Messi, Here We Come.
I'm often asked about our plans to commemorate the end of 2023. Well, we decided. On January 10th, we splurged on tickets to watch Leo Messi and Inter Miami CF play the LA Galaxy here in L.A. on Sunday, February 25. This experience is something we wouldn’t have typically done, making it even more special to check off our bucket list. Throughout the challenging journey with cancer, Henry has shown incredible strength even as an eight-year-old. For example, he was awarded the Golden Boot by his soccer coach on the VERY DAY of my bilateral mastectomy (Nov 15), of which Gabby lovingly accompanied him. I adore seeing him so passionate and single-mindedly dedicated to the sport of soccer these past three years; it reminds me of my undeterred love for Arabian horses as a kid. Henry has developed a strong admiration for Leo, not only because of his mad skills (the GOAT of soccer) but also because, like Henry, Leo is small yet incredibly agile. Leo is also a solid human being who is keenly aware of his responsibility as a role model to young kids, and over the last few years, Bob and I have become deep fans as well.
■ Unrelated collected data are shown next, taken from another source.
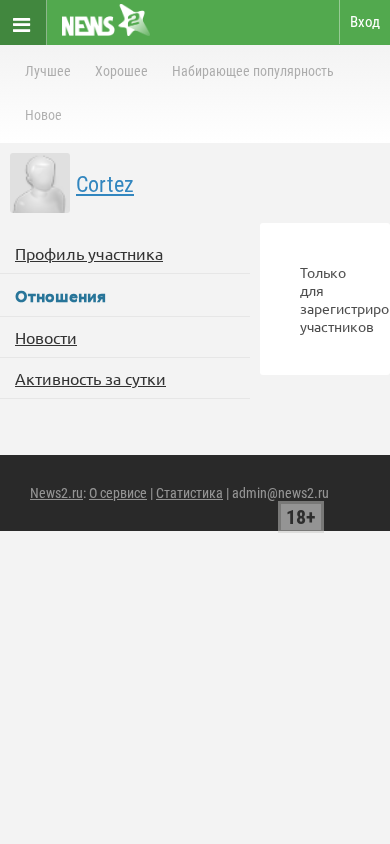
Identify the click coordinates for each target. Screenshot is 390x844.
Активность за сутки (90, 378)
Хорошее (121, 71)
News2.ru (56, 493)
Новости (46, 337)
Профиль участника (89, 253)
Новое (43, 115)
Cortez (105, 184)
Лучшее (48, 71)
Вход (365, 22)
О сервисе (118, 493)
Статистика (189, 493)
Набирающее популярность (253, 71)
We managed to secure tickets (a class B miracle), and I put together this reveal video, which we showed Henry after school. He nearly came unglued!
I did my best to situate a meet-and-greet with Leo (which is basically the same as getting an audience with the Pope) to no avail and no one’s surprise. Regardless, it will be a lifelong treasured memory, and I’m beyond grateful we have this once-in-a-lifetime opportunity.
A few concluding thoughts for the week:
My hysterectomy + uterus removal surgery at UCLA’s main campus is scheduled for Wednesday, February 28th. Hysterically, this is one day after my 45th birthday. An ironic, yet somehow, fitting way to celebrate.
My final reconstruction is scheduled for May 2nd at UCLA's main campus.
I continue immunotherapy (Keytruda) every three weeks at UCLA Santa Barbara as preventative maintenance for a recurrence and thankfully have only felt side effects one time. Please pray that the side effects continue to be held at bay.
I would love your prayers for direction and guidance in this next phase of my life. I feel like I’m being led into some form of service.
Bob travels to his sister’s Celebration of Life service today in Tampa, Florida. Please cover him and his family in prayers of peace.
As always, my family and I appreciate the heaps of love and support you continue to pile on us. It truly means the world. From the bottom of my heart, thank you.